Grandma’s Guide to Smarter Holidays

Riding on the sleigh-tails (hehe!) of my Santa Claus post, I will explain why I don’t feel bad for being stubborn in my thinking. If you know anything about Asian parenting in America, it’s often an authoritarian parenting style, where there was little to no open dialogue between children and the parents. My siblings and I had little choice because they were demands in which we must obey. Santa Claus was never a driving force for my “good behavior” throughout the year, it was to please my parents by good grades, amount of house chores and to be seen as a good kid in the Lao community. This is why I want that open, honest dialogue with my kid(s) and the Santa Claus fallacy reminds me too much of when my parents demanded a one-sided view. Finally, he’s my kid and I’ll parent him any damn way I choose to. If those opposed to my parenting motives pushed my 8-lb watermelon through a lemon-sized hole then maybe, just maybe, we can talk!

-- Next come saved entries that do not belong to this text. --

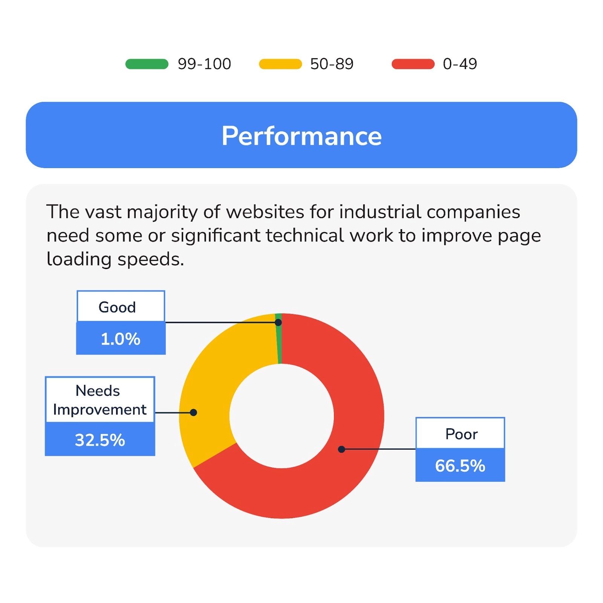This screenshot has height=603, width=603.
Task: Click the marker dot on the yellow segment
Action: pyautogui.click(x=193, y=412)
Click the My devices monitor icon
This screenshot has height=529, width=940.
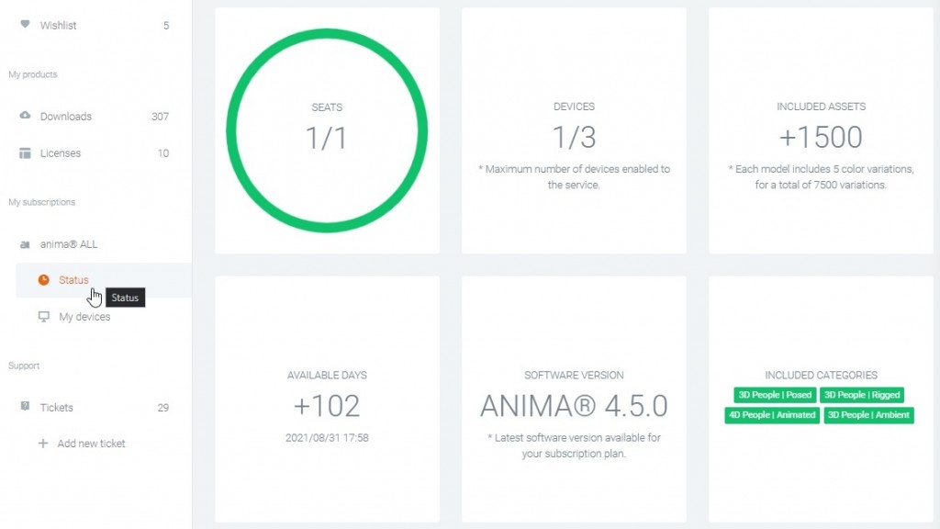click(44, 317)
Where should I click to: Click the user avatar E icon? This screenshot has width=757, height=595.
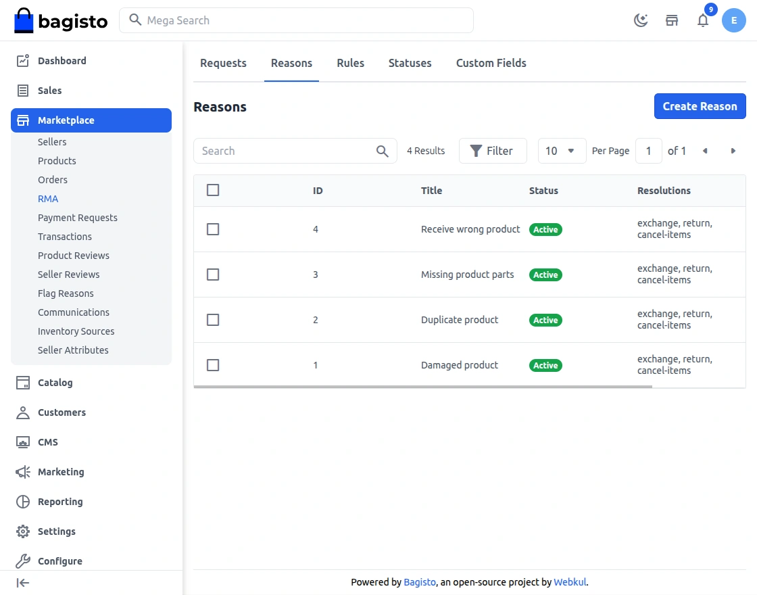click(x=733, y=20)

Since becoming a mother, I feel that I have since “forgiven” my parents because they did the best with what they had and that’s all they knew. We now have a wonderful relationship especially since Humnoy was born. My mom is the first person I turn to for (some) advice when it comes to moral dilemmas, parenting, and Lao cooking. I wouldn’t go to her for birth support but she’s awesome either way. Here’s her quips on the controversy that is Santa Claus:

Today's Guest: Grandmommy Discusses Santa Claus

* Coincidentally, we watched College, Inc. and have since decided to no longer keep a government-run college fund for him.

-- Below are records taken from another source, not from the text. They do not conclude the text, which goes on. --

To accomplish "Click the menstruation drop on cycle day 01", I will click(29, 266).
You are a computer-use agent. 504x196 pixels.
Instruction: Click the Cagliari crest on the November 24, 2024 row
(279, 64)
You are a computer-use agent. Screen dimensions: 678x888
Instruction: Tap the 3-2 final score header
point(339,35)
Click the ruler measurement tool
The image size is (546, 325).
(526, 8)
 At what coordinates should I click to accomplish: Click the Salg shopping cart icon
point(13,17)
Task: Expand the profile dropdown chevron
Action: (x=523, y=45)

That’s what I really wanted to say: I don’t like the commercialism of the holidays. Our society has been morphed into such a materialistic culture and, because I don’t agree with the norm, I am doing a disservice to my son’s happiness? I would rather raise a son who associates happiness with real people, not toys and especially not an elusive man who creeps down the chimney and won’t allow for face-to-face meetings.

What is so wrong with him knowing that he is getting gifts from the actual people who are giving it to him? I personally feel most loved and warm when I know a loved one’s sentiment was attached to a gift. Isn’t that what Christmas is all about? Santa Claus has had too much of my energy expenditure for the year, I’m skipping the egg rolls and fortune cookies for him this year. 😉


4 thoughts on “Grandma’s Guide to Smarter Holidays

  1. I couldnt agree with you more! Let’s face it, you are already way outside of the norm anyway because you choose to question and make your own decisions for you and your family about everything. Christmas is no different an you shouldn’t feel bad for wanting the best for you son.

  2. Question, Are you going to tell Humnoy that there is no Santa Claus or not mention it at all and let the issue come up from TV/school/day care/babysitters and let him start his own questioning?

    Sorry to hear about the dramaz this is causing for you. Whatever you and your hubs can mutual agree upon will be the best for him.

    • I will not bring it up personally. For example, I will just conduct our normal family Christmas tradition once established until he is involved or informed of other people’s traditions (e.g. Santa Claus) then explain to him that they like to make-believe and play for the fun of it. I will refrain from using the negative words “fake” or “lies” because I don’t want to disrespect those who do believe in it at all! Therefore I hope those who do can respect my new family’s beliefs as well. For sure he’s getting new pjs every year!